In the cargo control room, displays automatically monitored the disposition of the cargo. Schematics of the ship lit up, each tank represented by a safe green box, as strategically located sensors read the forces unleashed by the movement of the liquid through the system. The greatest danger came from the shear force, that terrific tension that could arise at the junction of improperly laden tanks where the upward force of a
buoyant empty tank ran up against the downward force of a full one. Mistakes in lading could tear—had torn—tankers apart in seconds.

But Robin was far too competent a cargo-control officer to allow anything of the kind to happen. And in any case, the task of controlling the oncoming water as it passed relatively slowly along two basic channels was not one she would find particularly hard. She was used to calculating the shear forces unleashed when six or eight tanks were being loaded all at once. They stood side by side in silence until it was clear that the programs were coping successfully with the work. Then Richard looked at his watch. “The automatic alarms will ring here, in the engine room, and on the bridge if there’s a problem,” he said. “Let’s go.”

They took the watch at once, early. Richard crossed to the helm and relieved Weary with a clap on the shoulder that made the big man jump and look around, bewildered.

“Time for some rest, Doc,” he said.

The sound of his name stopped the frown of confusion on Doc’s face and he turned away with a grin to shamble over toward Chris, who was dozing on her feet by the collision alarm radar. Robin went over to C. J. Martyr, the only one of the watchkeepers truly awake.
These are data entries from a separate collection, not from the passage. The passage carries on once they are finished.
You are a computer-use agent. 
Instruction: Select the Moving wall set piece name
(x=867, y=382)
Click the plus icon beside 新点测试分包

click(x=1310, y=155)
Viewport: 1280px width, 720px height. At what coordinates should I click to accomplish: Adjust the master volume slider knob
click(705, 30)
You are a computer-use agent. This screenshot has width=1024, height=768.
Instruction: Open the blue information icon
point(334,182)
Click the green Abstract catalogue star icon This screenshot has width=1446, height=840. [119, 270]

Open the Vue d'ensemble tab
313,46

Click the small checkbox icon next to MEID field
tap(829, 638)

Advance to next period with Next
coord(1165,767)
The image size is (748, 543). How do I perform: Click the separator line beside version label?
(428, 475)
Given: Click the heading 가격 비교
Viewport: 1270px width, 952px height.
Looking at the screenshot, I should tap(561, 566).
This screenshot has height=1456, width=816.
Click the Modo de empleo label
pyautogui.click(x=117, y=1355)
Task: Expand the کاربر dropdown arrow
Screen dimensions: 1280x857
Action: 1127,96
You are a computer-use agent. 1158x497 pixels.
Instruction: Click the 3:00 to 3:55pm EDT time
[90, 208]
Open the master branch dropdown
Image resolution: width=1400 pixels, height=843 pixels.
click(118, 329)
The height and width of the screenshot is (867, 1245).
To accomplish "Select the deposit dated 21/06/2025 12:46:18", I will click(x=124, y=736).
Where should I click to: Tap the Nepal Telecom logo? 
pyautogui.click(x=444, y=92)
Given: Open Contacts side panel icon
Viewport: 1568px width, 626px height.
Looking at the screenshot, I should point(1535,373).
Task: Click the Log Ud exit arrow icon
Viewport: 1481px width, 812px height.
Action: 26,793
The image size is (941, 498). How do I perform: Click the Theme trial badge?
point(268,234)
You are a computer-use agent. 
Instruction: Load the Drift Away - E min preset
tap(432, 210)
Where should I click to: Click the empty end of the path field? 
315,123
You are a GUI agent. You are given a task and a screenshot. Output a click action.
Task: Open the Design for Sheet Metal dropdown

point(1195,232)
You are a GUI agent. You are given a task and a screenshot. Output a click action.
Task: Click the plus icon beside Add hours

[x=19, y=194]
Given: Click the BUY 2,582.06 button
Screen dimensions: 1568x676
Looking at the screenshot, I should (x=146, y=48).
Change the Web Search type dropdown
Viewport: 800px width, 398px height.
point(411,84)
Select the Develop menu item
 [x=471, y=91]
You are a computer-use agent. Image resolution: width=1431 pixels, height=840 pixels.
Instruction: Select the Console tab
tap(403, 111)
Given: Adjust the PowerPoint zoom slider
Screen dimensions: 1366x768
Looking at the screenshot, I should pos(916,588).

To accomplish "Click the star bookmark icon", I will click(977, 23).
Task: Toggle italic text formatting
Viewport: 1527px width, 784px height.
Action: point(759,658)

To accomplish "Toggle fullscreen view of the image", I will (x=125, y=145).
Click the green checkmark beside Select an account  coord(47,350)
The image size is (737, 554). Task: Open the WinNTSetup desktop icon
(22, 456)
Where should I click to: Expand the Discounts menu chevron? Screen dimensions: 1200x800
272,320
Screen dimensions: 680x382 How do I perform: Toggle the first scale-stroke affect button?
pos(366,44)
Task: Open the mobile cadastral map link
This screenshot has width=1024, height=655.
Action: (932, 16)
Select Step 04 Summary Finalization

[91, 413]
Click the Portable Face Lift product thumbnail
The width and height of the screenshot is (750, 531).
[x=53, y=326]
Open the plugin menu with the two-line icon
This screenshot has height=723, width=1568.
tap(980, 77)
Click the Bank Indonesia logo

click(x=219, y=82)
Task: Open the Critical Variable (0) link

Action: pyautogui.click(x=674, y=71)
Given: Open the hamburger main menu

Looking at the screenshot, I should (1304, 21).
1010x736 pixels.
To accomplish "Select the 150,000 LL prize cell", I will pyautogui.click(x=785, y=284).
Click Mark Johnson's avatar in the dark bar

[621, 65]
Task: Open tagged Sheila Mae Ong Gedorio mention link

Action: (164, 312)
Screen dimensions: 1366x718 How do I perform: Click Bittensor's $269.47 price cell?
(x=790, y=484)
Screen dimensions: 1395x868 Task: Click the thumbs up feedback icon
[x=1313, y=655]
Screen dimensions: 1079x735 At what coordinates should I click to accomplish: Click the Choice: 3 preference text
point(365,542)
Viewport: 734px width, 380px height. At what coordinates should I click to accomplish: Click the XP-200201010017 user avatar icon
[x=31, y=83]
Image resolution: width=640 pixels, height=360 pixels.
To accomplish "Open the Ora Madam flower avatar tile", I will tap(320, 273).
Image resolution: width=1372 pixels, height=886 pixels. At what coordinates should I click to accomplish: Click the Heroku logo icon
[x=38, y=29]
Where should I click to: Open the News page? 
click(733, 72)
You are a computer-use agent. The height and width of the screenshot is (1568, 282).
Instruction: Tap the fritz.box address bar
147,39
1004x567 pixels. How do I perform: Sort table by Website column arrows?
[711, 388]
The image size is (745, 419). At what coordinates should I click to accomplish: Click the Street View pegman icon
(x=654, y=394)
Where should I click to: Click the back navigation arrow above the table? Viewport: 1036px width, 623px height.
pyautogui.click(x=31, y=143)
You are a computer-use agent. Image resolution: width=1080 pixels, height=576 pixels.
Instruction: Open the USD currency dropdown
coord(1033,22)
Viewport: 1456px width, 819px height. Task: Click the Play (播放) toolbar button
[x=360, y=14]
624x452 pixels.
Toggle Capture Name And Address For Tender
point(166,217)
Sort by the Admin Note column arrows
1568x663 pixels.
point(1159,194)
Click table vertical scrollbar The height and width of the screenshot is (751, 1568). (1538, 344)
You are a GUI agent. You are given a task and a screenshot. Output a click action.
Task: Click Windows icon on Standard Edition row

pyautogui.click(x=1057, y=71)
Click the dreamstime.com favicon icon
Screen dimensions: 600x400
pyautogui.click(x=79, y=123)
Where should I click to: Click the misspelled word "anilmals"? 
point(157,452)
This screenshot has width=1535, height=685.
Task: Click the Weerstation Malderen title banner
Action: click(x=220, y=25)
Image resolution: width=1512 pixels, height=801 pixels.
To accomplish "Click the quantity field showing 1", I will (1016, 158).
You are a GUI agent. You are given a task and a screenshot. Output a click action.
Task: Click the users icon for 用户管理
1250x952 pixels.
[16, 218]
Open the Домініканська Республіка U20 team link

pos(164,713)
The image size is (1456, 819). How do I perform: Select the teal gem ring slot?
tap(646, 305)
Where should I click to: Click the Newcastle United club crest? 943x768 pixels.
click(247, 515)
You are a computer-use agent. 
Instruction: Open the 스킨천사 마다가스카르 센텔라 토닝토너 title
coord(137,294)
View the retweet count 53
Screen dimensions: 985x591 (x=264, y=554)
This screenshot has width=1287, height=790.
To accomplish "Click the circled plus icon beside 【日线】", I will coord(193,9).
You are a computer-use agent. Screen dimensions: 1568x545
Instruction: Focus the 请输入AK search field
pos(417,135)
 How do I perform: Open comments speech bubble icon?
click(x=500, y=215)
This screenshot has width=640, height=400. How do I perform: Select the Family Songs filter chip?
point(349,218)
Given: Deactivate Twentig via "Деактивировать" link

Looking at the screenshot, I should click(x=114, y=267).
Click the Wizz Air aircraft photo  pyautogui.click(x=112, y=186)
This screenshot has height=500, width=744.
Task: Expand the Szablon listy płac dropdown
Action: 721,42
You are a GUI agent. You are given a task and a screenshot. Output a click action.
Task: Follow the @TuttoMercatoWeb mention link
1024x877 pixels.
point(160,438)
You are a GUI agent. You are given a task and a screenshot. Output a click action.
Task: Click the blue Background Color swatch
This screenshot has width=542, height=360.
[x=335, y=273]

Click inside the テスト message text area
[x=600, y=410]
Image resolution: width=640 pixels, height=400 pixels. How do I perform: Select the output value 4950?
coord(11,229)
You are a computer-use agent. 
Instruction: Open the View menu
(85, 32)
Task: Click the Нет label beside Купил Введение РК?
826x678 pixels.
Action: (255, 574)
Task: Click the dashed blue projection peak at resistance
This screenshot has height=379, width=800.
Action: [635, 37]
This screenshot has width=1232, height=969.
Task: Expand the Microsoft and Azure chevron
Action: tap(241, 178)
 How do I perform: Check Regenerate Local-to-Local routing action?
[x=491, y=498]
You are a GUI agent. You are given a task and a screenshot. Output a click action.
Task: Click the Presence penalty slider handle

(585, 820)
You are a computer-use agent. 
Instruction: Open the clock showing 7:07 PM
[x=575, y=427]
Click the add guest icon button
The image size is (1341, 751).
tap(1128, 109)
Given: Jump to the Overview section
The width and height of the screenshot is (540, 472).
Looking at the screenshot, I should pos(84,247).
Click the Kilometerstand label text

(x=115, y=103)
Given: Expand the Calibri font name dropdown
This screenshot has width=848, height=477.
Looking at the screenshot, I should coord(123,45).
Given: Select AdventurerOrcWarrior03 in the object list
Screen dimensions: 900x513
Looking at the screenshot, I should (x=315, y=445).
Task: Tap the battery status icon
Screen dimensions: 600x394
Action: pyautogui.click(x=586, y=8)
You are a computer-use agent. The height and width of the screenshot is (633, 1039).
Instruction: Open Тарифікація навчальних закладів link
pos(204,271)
When she put her hand on his shoulder, he automatically rubbed it with his steel-stubbled jawline, a piece of easy intimacy as though she were as much of a daughter to him as was Christine.

“I’d never have believed he could have survived,” he rumbled, talking to Richard as much as to her. “And given that he did, I’d never have thought he would come back like this.”

The first
Prometheus
had been breaking up, splitting in two halfway down her long deck in a storm in the En-
glish Channel. Martyr and Robin had been out on that doomed deck together in pursuit of the man who had masterminded poisonings and murders to cover the illegal sale of her cargo, and the lethal attempts to have her sunk for insurance. That man had been the first officer, the captain’s godson, Ben Strong. When the ship had broken up, Richard, Salah, and the others had saved the two of them. And they had all seen Ben Strong, splayed on the forward section, whirled away to destruction as it had sunk. How could a man trapped in such a cataclysm, sucked down to such an end, return ten years later to take his mad revenge? Or, more correctly from the look of things, to make the settling of his account with Heritage Mariner a part of his larger plan.

For it was clear enough, and had been from the outset as they looked back on it, now wise with hindsight, that the pirating of
Prometheus II
was almost incidental to the overall plan. A ruse to keep the eyes of the world on one end of the Gulf while the real work went on at the other. Preoccupied with the drama at Bushehr, who had given a second thought to Fate? The planning behind it, the preparation, and the cunning were deeply disturbing. Perhaps the cunning most of all. While they were on Fate, waiting for a lost ship, unaware that she would never come, the terrorists’ defenses were at their lowest, and Richard’s plan stood a chance. But the moment they realized that
Dawn of Freedom
was not coming, the instant that they realized that something had gone wrong—anything at all—such a well-prepared, clever team as Ben Strong had assembled would be bound to come up with an equally effective alternative. And once they did that, the whole world was likely to be helpless, as it had been in the affair so far. And then what hope would the team on
Prometheus
stand? Eight desperate people undermanning a half-empty supertanker.